Davalı, davacının ödediği miktardan değil, zarar nedeni ile ortaya çıkan gerçek zarardan kusurları oranında sorumludurlar.
Bu durumda mahkemece yapılacak iş, zarar gördüğü iddia edilen emtia, bina ve demirbaşlara ilişkin konusunda uzman (tekstil mühendisi, inşaat mühendisi vs.)bilirkişilerden meydana gelen dahili su hasarı nedeni ile zarar kalemlerinin belirlenmesi, zararın niteliğine göre ilgili uzman bilirkişiden bu konuda ayrıntılı ve denetime elverişli rapor alınması, davalının itirazlarında belirtildiği üzere zarar gördüğü iddia edilen emtiaların yerine yenilerin alınması gerekip gerekmediğinin, kuru temizleme sureti zararın giderilmesinin mümkün olup olmadığının, emtiaların sovtaj değerinin bulunup bulunmadığının tespiti ile zarar görenin uğradığı gerçek zarar miktarının belirlenmesi yönünde tazminat raporu alınarak davalının sorumluluğuna karar vermekten ibarettir.
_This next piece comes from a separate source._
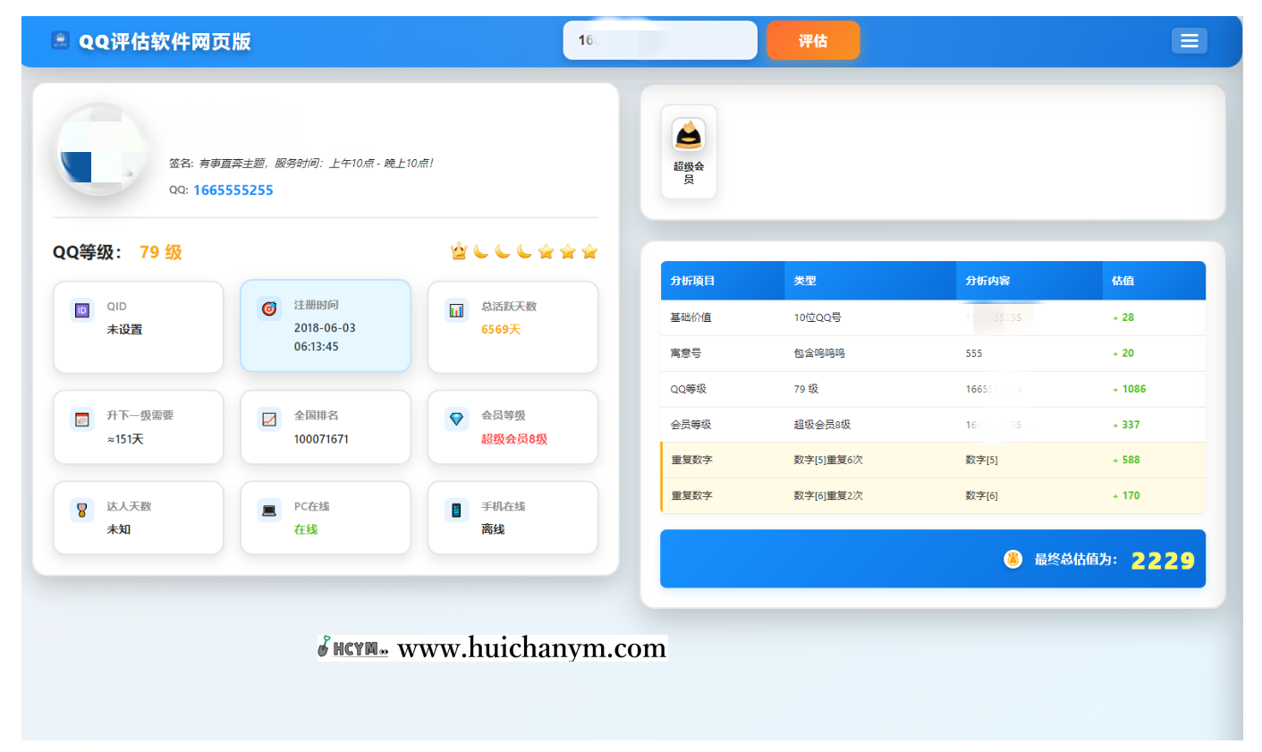This screenshot has width=1262, height=752.
Task: Click the 估值 column header
Action: tap(1122, 281)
SONUÇ: Yukarıda (1) nolu bentte açıklanan nedenlerle davalı vekilinin sair temyiz itirazlarının REDDİNE, (2) bentte açıklanan nedenlerle davalı vekilinin temyiz itirazlarının kabulü ile hükmün BOZULMASINA, peşin alınan harcın istek halinde temyiz eden davalıya geri verilmesine 13/06/2019 gününde oybirliğiyle karar verildi.